TASK DETAILS: For this exercise, return all the data word for word, with images left out.

**********

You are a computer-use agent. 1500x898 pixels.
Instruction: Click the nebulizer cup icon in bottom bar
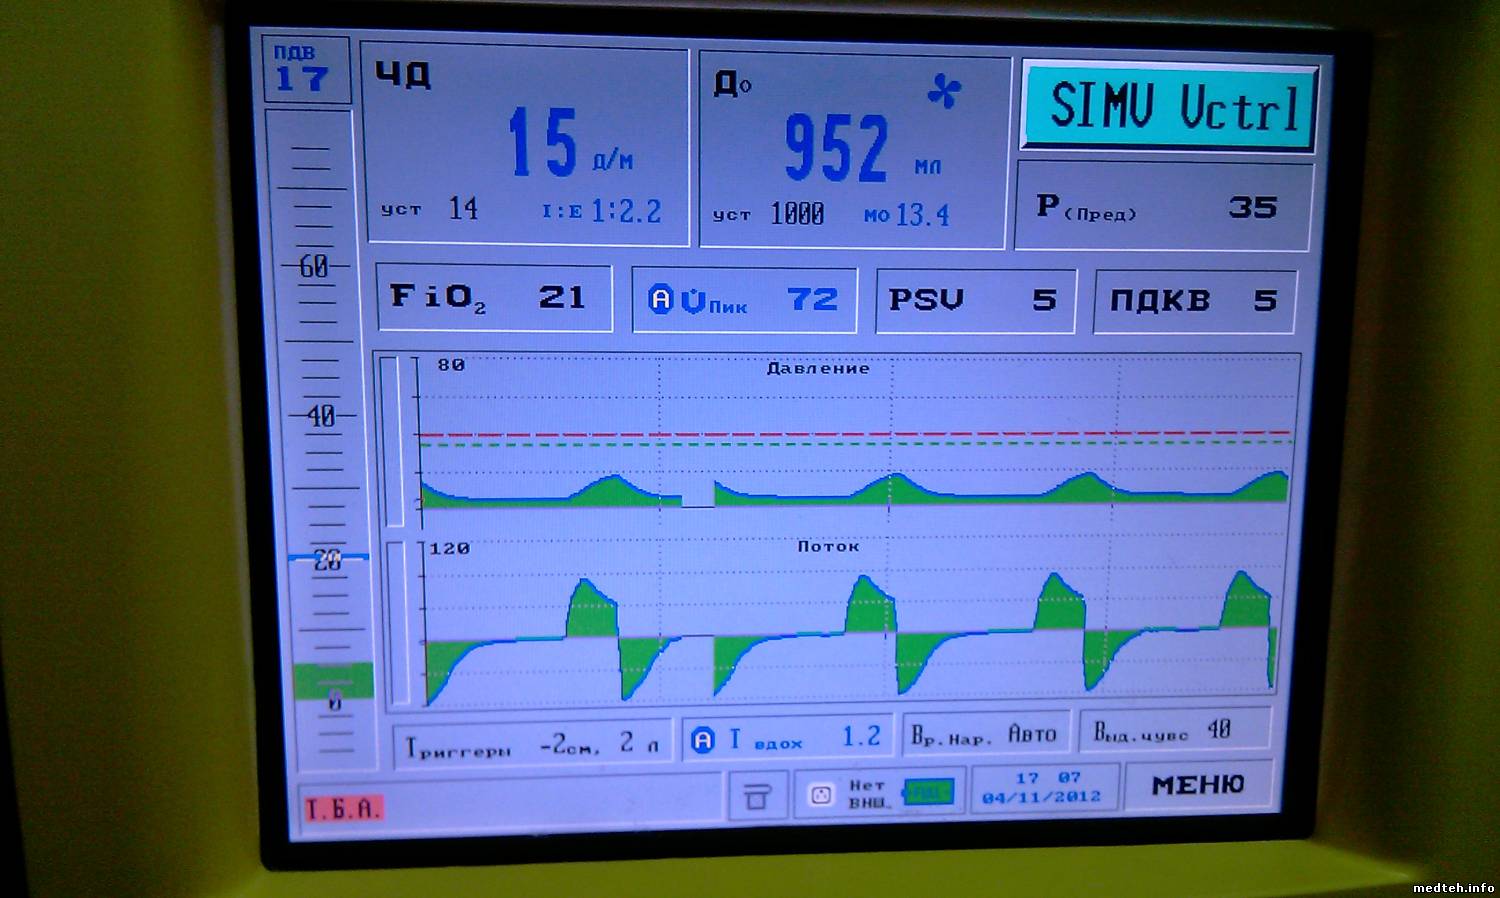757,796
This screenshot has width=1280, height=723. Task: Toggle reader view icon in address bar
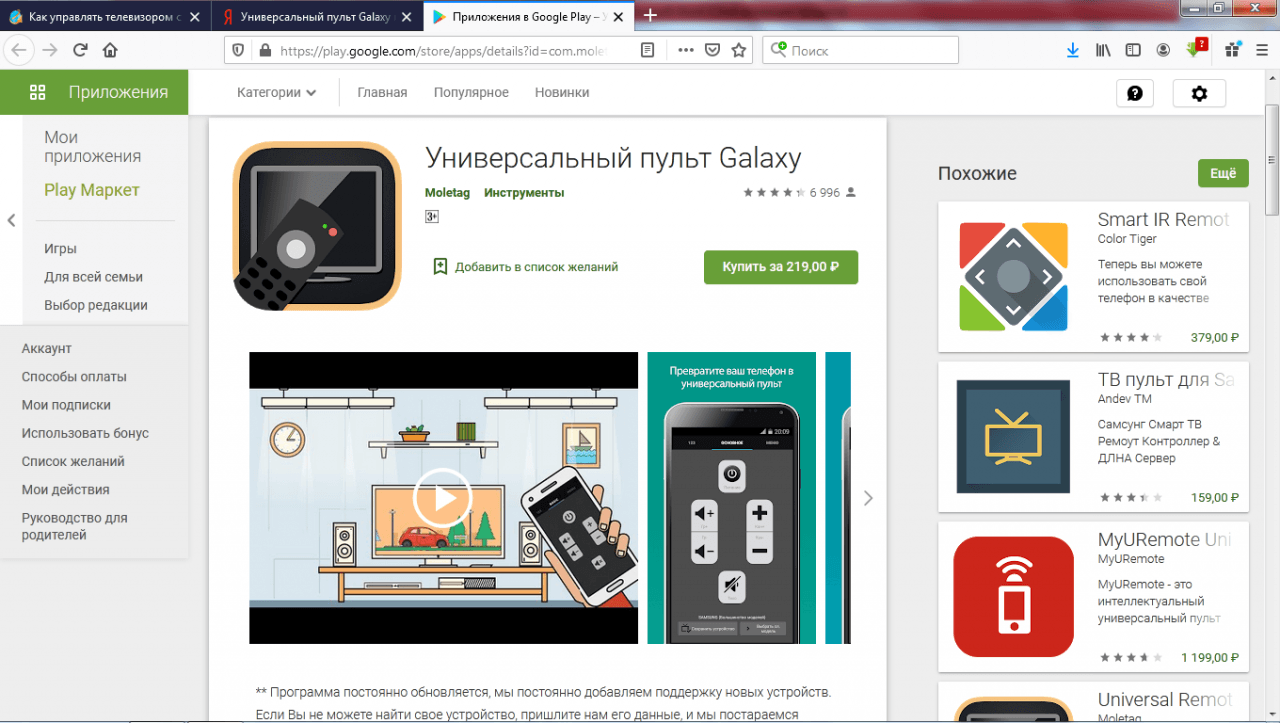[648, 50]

**********

RESPONSE BELOW:
You are a computer-use agent. 1500x898 pixels.
Instruction: Click the nebulizer cup icon in bottom bar
757,796
This screenshot has width=1280, height=723. Task: Toggle reader view icon in address bar
[648, 50]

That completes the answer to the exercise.